Fifth Homework: Probability

Instructions

If you need help, take a look at the suggested readings in the lecture, make use of the cheat sheets and the help possibility in R
Create an Rmd-file with the matrikel number of each group member (equivalent to StudIP group) in the ‘author’ heading and answer the following questions.
When all answers are ready, ‘Knit’ the document to produce a HTML file.
Create a ZIP archive called “IDA_HW5-Group-XYZ.zip” (where ‘XYZ’ is your group) containing:
- an R Markdown file “IDA_HW5-Group-XYZ.Rmd”
- a knitted HTML document “IDA_HW5-Group-XYZ.html”
Upload the ZIP archive on Stud.IP in your group folder before the deadline. You may upload as many times as you like before the deadline, only your final submission will count.
Please do not suppress the code in the HTML-Output
Include an R code chunk in your Rmarkdown file (the preamble) in which you set the following global options for the document, and set the options for this code chunk to echo = F (so as not to have it show up in your output):

Exercise 1: Another flip-and-draw scenario (14 points)
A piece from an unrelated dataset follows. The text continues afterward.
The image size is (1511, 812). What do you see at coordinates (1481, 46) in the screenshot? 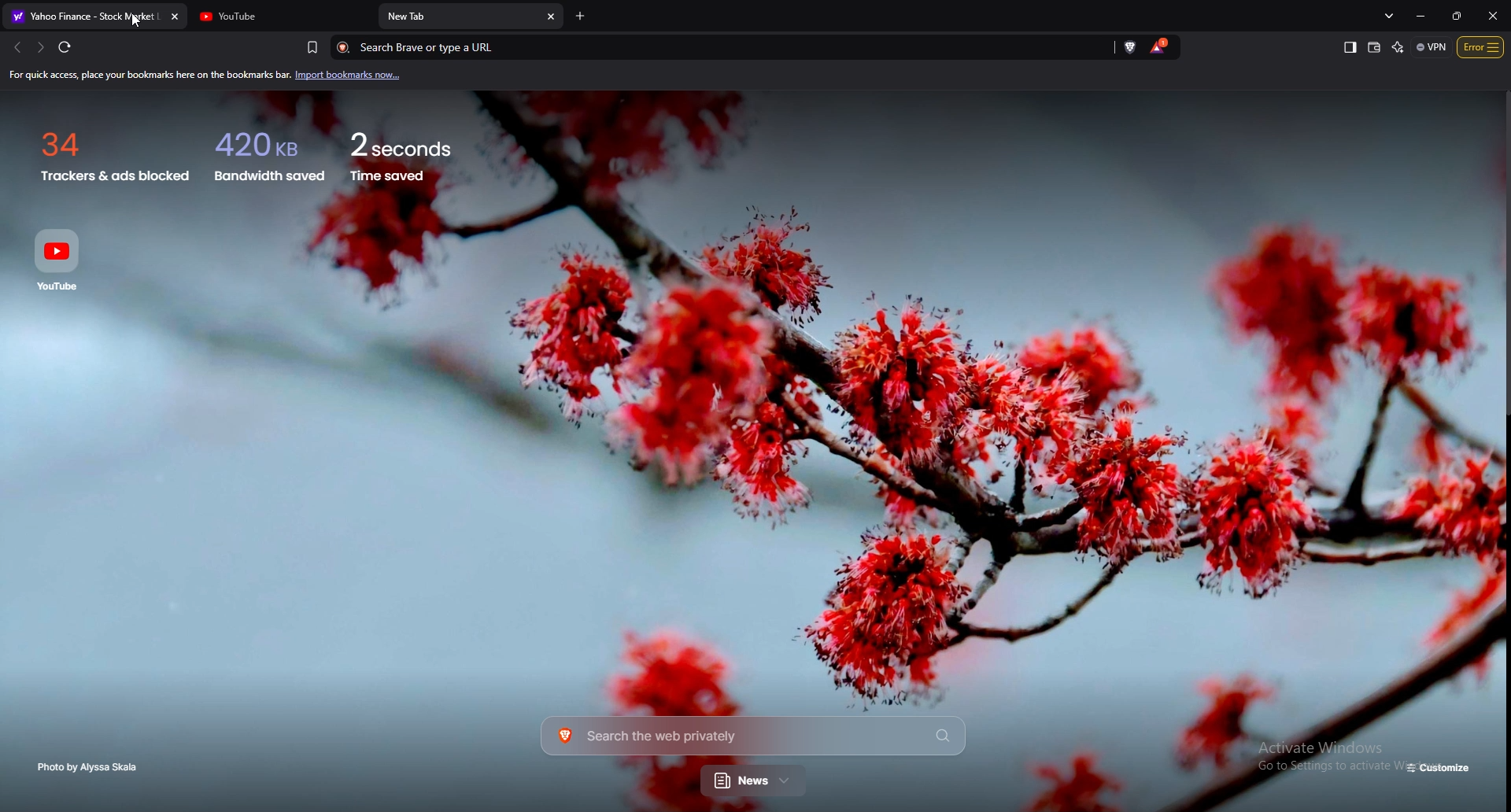
I see `options` at bounding box center [1481, 46].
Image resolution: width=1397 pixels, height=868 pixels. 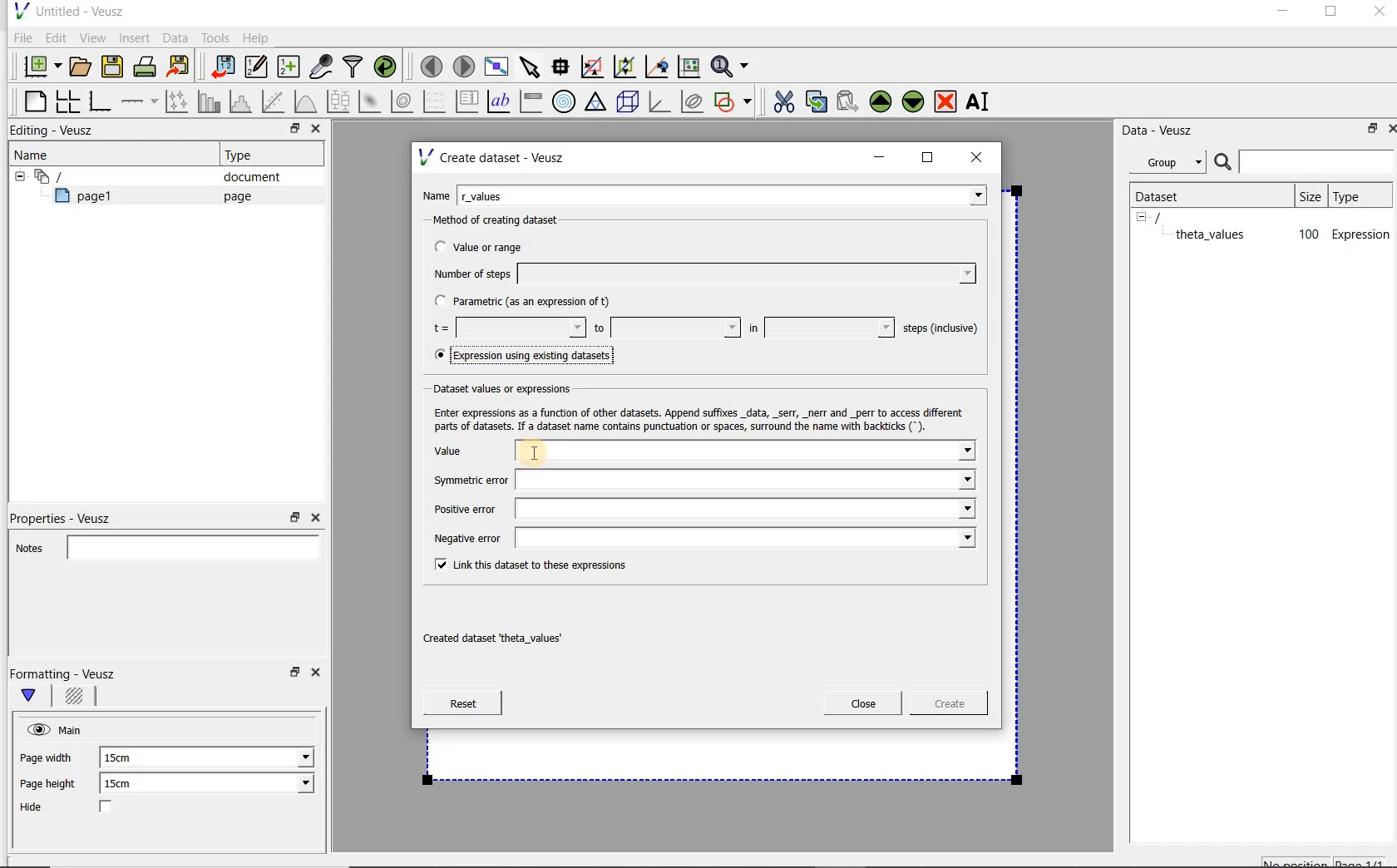 I want to click on Fit a function to data, so click(x=275, y=102).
Consider a flip-and-draw scenario similar to one we discussed in class. First, we flip a coin with a bias of .75 of landing heads. If we observe heads, we draw from urn 1, otherwise from urn 2. The content of the urns is:

urn 1: 6 white, 3 black, 1 red
urn 2: 2 white, 5 black, 3 red

Joint probability table (4 points)

Calculate and write down (maybe using Rmarkdown) the joint probability table for this scenario.

Marginal probability (2 points)

Calculate the marginal probability of drawing a red ball.

Conditional probability (4 points)

Calculate the conditional probability of observing a red ball given that the ball we observed was not black. In symbols, calculate: \(P(\text{red} \mid \neg \text{black}) = P(\text{red} \mid \{ \text{red}, \text{white} \} )\).

Bayes rule (4 points)

Using Bayes rule, calculate the probability of a heads outcome given that we observed a draw of a red ball.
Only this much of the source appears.